STORED DATA>
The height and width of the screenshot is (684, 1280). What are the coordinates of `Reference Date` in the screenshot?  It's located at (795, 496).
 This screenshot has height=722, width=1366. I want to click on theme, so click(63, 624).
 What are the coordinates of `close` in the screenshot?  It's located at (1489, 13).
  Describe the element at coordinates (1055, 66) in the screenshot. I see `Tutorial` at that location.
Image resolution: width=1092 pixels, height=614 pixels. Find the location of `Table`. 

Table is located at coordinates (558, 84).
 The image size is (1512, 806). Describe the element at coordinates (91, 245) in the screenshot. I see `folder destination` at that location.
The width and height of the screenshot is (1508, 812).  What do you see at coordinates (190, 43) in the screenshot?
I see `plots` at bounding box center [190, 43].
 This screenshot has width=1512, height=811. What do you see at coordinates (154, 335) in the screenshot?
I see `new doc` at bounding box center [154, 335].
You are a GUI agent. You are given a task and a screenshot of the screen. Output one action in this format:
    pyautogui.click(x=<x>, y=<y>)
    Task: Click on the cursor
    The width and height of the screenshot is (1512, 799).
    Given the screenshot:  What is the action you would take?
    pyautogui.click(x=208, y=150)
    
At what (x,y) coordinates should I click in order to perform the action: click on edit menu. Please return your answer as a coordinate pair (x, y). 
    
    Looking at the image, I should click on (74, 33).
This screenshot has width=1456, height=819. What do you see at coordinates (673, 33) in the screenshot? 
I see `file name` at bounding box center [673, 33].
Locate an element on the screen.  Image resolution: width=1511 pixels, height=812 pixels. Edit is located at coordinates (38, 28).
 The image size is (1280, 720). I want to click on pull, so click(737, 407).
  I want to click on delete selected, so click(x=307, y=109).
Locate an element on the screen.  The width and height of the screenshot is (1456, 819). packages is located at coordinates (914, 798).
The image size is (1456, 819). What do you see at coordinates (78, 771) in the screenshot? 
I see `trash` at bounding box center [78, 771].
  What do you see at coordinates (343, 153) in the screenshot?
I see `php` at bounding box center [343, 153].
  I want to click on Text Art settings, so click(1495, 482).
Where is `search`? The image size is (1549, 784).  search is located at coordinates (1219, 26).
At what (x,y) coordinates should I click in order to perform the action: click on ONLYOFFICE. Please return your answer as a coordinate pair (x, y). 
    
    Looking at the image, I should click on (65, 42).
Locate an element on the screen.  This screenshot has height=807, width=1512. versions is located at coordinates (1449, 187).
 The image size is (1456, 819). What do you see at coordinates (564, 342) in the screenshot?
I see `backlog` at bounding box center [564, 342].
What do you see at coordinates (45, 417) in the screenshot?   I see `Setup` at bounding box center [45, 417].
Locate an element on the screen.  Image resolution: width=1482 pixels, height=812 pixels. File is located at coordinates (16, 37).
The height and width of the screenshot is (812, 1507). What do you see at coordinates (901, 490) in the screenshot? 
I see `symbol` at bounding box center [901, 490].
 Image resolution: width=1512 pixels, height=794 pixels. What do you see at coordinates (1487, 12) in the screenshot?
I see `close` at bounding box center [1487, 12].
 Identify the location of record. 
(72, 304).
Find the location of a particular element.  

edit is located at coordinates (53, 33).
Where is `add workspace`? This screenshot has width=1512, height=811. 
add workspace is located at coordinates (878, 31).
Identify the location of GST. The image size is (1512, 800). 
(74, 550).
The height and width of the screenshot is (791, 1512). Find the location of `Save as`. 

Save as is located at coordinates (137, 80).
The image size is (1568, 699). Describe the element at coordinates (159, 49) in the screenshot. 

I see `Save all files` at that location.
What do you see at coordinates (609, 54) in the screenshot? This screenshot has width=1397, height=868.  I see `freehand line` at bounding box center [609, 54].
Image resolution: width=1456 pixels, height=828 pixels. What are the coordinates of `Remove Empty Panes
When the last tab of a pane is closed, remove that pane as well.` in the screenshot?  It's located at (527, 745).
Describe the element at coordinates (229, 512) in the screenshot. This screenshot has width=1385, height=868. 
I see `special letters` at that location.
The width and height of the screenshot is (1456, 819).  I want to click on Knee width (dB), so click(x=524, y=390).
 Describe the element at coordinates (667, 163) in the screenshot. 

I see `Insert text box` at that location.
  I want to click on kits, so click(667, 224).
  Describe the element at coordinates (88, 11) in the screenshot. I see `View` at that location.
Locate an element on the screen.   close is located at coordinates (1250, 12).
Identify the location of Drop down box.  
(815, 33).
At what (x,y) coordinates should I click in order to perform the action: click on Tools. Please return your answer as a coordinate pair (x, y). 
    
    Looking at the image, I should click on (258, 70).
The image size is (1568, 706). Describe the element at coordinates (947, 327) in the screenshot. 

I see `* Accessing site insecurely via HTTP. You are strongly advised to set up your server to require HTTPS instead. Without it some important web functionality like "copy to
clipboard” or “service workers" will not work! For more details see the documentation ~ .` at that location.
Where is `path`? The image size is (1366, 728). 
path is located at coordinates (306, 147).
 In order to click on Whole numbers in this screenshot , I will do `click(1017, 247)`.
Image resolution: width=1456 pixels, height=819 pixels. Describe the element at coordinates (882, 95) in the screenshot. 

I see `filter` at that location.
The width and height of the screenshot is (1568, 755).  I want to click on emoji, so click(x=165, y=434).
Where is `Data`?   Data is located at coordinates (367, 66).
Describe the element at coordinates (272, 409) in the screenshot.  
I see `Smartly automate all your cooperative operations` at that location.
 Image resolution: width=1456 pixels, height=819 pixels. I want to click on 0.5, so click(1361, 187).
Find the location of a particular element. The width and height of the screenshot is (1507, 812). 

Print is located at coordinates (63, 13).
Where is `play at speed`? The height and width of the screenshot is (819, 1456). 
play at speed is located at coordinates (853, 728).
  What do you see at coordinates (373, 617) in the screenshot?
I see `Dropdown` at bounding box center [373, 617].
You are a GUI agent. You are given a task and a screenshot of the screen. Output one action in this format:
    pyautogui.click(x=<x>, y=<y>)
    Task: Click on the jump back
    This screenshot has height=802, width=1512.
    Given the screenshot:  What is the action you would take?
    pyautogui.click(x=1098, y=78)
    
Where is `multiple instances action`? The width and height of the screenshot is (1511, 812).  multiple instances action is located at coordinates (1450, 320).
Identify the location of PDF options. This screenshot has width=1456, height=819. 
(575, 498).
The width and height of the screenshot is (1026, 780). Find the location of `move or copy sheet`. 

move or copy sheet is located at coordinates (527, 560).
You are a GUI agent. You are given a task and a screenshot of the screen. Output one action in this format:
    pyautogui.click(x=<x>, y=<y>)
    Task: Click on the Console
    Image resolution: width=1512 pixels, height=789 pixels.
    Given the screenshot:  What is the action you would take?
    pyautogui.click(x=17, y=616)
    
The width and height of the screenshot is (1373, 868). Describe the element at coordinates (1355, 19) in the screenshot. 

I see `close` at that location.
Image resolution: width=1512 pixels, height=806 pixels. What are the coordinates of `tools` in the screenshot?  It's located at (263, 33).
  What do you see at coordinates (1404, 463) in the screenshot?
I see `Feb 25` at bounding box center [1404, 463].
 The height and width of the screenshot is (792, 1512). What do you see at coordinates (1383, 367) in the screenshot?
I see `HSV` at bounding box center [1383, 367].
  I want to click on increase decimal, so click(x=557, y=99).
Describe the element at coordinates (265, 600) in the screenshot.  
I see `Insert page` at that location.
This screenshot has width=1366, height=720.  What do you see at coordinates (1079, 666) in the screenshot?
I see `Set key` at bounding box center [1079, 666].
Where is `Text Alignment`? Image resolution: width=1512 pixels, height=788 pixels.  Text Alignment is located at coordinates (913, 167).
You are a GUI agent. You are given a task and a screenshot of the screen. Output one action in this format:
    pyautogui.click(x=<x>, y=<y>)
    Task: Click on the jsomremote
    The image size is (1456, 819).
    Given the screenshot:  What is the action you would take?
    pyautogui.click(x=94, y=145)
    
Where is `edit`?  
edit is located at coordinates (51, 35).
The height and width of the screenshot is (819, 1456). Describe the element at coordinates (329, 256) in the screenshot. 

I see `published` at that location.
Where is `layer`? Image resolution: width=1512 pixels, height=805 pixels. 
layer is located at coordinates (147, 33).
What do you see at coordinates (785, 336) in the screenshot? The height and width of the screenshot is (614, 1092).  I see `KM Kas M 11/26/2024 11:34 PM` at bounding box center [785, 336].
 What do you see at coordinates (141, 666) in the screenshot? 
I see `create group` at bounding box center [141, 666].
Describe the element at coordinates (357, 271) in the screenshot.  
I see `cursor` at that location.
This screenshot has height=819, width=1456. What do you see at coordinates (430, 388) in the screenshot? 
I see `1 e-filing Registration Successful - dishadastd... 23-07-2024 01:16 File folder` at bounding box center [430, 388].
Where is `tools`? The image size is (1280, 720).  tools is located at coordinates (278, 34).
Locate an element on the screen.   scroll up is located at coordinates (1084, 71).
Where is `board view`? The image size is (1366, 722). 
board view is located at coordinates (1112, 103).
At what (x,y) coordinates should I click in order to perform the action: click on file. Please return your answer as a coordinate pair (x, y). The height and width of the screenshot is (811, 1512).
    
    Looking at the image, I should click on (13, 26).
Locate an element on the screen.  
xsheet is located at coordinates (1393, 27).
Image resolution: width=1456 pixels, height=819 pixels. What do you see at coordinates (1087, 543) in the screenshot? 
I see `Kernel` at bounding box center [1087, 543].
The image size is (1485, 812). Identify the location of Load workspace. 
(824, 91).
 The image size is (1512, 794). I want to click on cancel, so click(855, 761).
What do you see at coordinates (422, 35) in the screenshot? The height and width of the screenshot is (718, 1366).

TASK GOAL>
Below the rows, write out again, unchanged, the lines from the one containing "so click(x=524, y=390)." to the one containing "coordinates (367, 66).", including both of those lines.

REPLY>
The width and height of the screenshot is (1456, 819).  I want to click on Knee width (dB), so click(x=524, y=390).
 Describe the element at coordinates (667, 163) in the screenshot. 

I see `Insert text box` at that location.
  I want to click on kits, so click(667, 224).
  Describe the element at coordinates (88, 11) in the screenshot. I see `View` at that location.
Locate an element on the screen.   close is located at coordinates (1250, 12).
Identify the location of Drop down box.  
(815, 33).
At what (x,y) coordinates should I click in order to perform the action: click on Tools. Please return your answer as a coordinate pair (x, y). 
    
    Looking at the image, I should click on (258, 70).
The image size is (1568, 706). Describe the element at coordinates (947, 327) in the screenshot. 

I see `* Accessing site insecurely via HTTP. You are strongly advised to set up your server to require HTTPS instead. Without it some important web functionality like "copy to
clipboard” or “service workers" will not work! For more details see the documentation ~ .` at that location.
Where is `path`? The image size is (1366, 728). 
path is located at coordinates (306, 147).
 In order to click on Whole numbers in this screenshot , I will do `click(1017, 247)`.
Image resolution: width=1456 pixels, height=819 pixels. Describe the element at coordinates (882, 95) in the screenshot. 

I see `filter` at that location.
The width and height of the screenshot is (1568, 755).  I want to click on emoji, so click(x=165, y=434).
Where is `Data`?   Data is located at coordinates (367, 66).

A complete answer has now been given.